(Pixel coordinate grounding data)
———
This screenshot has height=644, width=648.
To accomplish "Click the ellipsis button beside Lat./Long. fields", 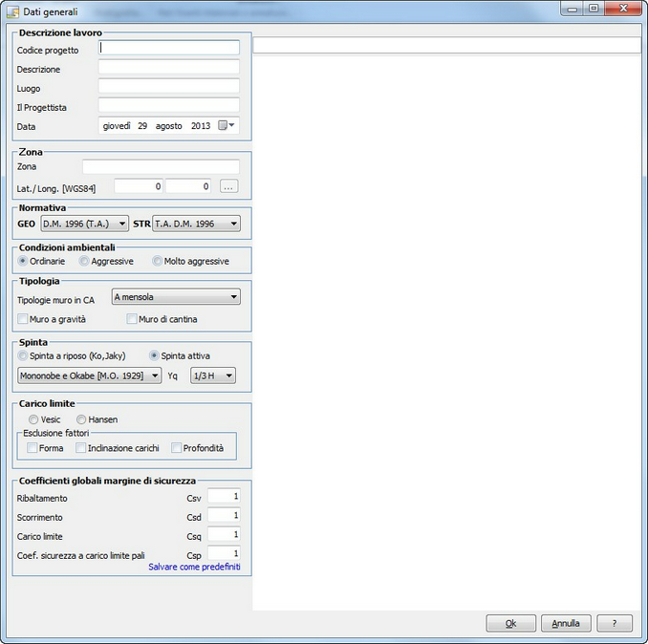I will pyautogui.click(x=228, y=187).
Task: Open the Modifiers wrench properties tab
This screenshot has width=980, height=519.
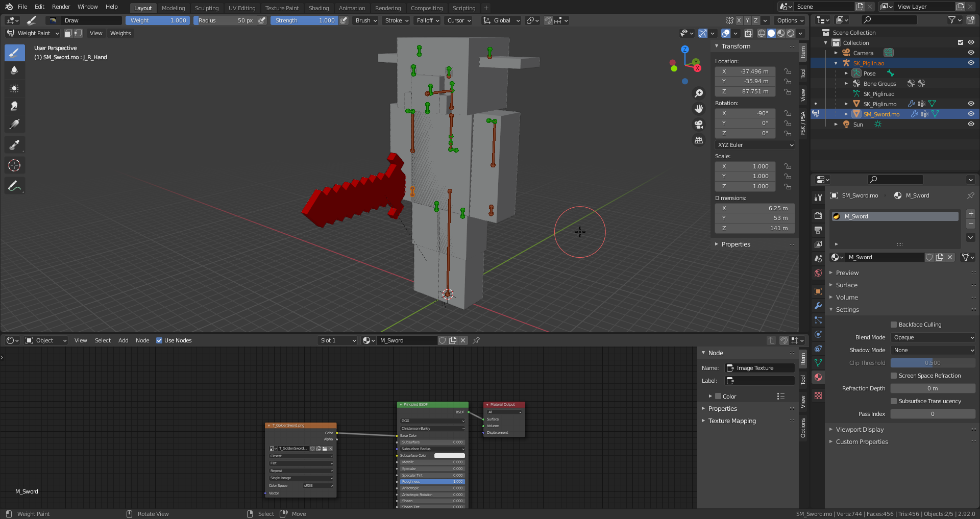Action: pyautogui.click(x=818, y=306)
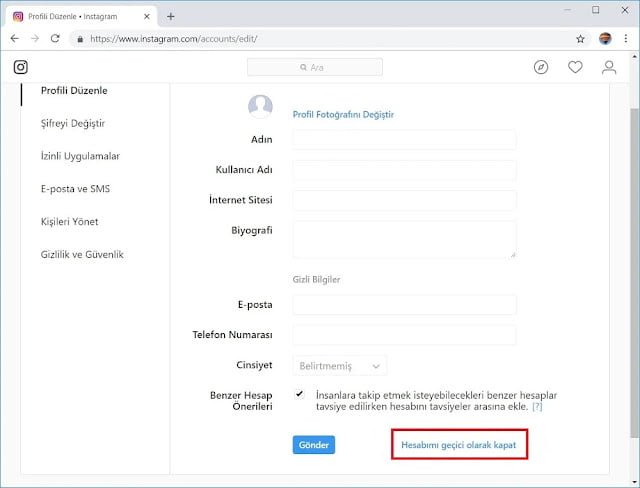This screenshot has width=640, height=488.
Task: Click the Instagram camera logo icon
Action: point(20,67)
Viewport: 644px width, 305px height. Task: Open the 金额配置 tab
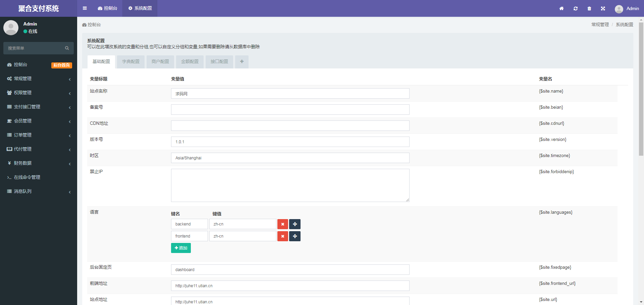tap(190, 62)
———
Directions –
Please transcribe exactly the lines from the one containing "Task: Open the Modifiers" through the final line of the data, including both, and nothing else. Pictures are to be left out.

Finished task –
Task: Open the Modifiers wrench properties tab
This screenshot has width=980, height=519.
Action: pyautogui.click(x=818, y=306)
This screenshot has width=640, height=488.
Task: Click the Instagram camera logo icon
Action: point(20,67)
Viewport: 644px width, 305px height. Task: Open the 金额配置 tab
tap(190, 62)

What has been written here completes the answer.